Глава девятнадцатая О тех же самых

Прибыв в город, где у Катерины Астафьевны был известный нам маленький домик с наглухо забитыми воротами, изгнанный майор и его подруга водворились здесь вместе с Драдедамом. Прошел год, два и три, а они по-прежнему жили все в тех же неоформленных отношениях, и очень возможно, что дожили бы в них и до смерти, если бы некоторая невинная хитрость и некоторая благоразумная глупость не поставила эту оригинальную чету в законное соотношение.

Филетер Форов, выйдя в отставку и водворясь среди родства Катерины Астафьевны, сначала был предметом некоторого недоброжелательства и косых взглядов со стороны Ларисиной матери; да и сама «Пара, подрастая, стала смущаться по поводу отношений тетки к Форову; но Филетер Иванович не обращал на это внимания. Майор Филетер Иванович не искал ни друзей, ни приятелей: он повторял на все свое любимое „наплевать“, лежебочествовал, слегка попивал, читал с утра до поздней ночи и порой ругал все силы, господствия, начальства и власти.

Но Катерину Астафьевну это сокрушало, и сокрушало в одном отношении. Она боялась за душу Форова и всегда лелеяла заветную мечту «привести его к Богу».

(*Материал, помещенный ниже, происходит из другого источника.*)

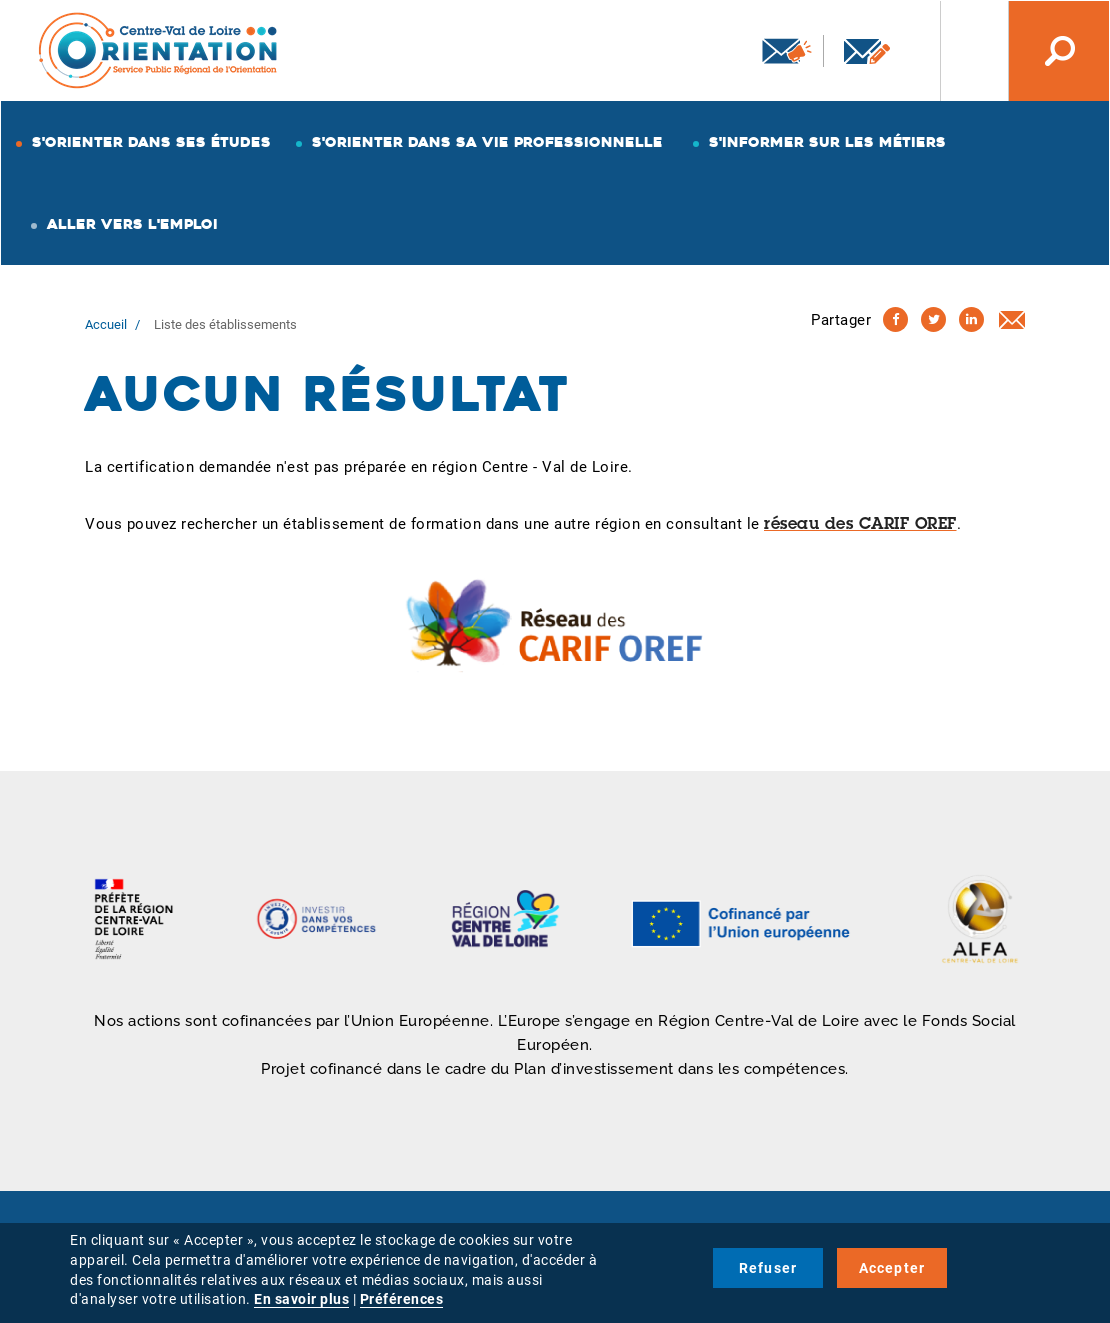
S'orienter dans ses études (151, 142)
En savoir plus (301, 1299)
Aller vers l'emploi (132, 224)
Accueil (106, 324)
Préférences (402, 1299)
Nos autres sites (959, 51)
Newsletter (787, 51)
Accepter (892, 1268)
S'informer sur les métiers (827, 142)
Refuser (768, 1268)
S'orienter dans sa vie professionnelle (487, 142)
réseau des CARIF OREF (860, 525)
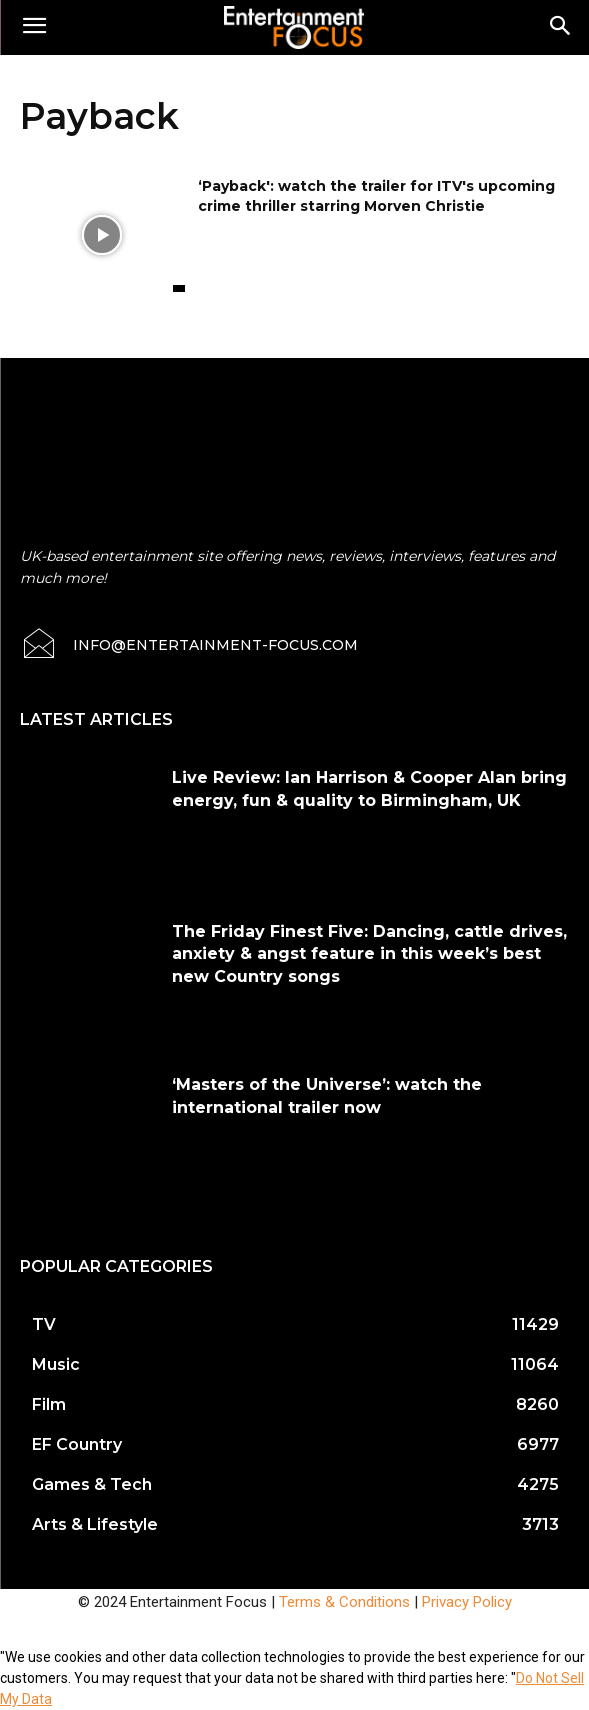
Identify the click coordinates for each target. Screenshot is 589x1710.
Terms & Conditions (344, 1602)
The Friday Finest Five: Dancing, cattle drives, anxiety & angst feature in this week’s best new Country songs (369, 954)
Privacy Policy (467, 1602)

Эта мысль в первый раз сверкнула в ее голове, когда принесенный в госпиталь раненый майор пришел в себя и, поведя глазами, остановил их на чепце Катерины Астафьевны и зашевелил губами.

– Что вам: верно, желаете батюшку позвать? – участливо спросила она раненого.

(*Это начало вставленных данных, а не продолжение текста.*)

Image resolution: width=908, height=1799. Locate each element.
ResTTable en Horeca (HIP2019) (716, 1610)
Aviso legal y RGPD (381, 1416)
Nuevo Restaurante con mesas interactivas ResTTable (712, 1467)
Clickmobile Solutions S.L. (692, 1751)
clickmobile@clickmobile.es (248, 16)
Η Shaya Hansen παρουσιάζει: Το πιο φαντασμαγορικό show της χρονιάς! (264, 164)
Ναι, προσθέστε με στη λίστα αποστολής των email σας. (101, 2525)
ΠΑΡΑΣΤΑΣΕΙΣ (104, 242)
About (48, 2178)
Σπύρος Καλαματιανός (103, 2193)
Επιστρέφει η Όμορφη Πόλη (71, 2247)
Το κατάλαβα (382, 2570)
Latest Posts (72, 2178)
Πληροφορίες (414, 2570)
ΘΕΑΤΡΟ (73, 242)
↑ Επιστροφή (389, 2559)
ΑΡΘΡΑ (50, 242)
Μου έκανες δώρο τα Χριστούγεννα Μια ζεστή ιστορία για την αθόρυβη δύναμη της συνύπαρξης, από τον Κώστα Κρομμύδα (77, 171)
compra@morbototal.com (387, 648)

– Совсем нет; а я хочу выплюнуть, – отвечал Форов, отделя опухшим языком от поднебесья сгусток запекшейся крови.

– Вы не веруете в Бога? – грустно вопросила религиозная Катерина Астафьевна.

Майор качнул утвердительно головой.

– Ах, это ужасное несчастие!

И с тех пор она начала нежно за ним ухаживать и положила в сердце своем надежду «привести его к Богу»; но это ей никогда не удавалось и не удалось до сих пор.

Во все время службы майора в полку она не без труда достигла только одного, чтобы майор не гасил на ночь лампады, которую она, на свои трудовые деньги, теплила пред образом, а днем не закуривал от этой лампады своих растрепанных толстых папирос; но удержать его от богохульных выходок в разговорах она не могла, и радовалась лишь тому, что он подобных выходок не дозволял себе при солдатах, при которых даже и крестился, и целовал крест. По удалении же в свой городок, подруга майора, возобновив дружеские связи с Синтяниной, открыла ей свои заботы насчет обращения Форова и была несказанно рада, замечая, что Филетер Иванович, что называется, полюбил генеральшу.

– Нравится она тебе, моя Сашурочка-то? – говорила Катерина Астафьевна, заглядывая в глаза майору.

– Прекрасная женщина, – отвечал Форов.

– А ведь что ее делает такою прекрасною женщиной?

– Что? Я не знаю что: так, хорошая зародилась.

– Нет; она христианка.

– Ну да, рассказывай! Будто нет богомольных подлецов, точно так же, как и подлецов не молящихся?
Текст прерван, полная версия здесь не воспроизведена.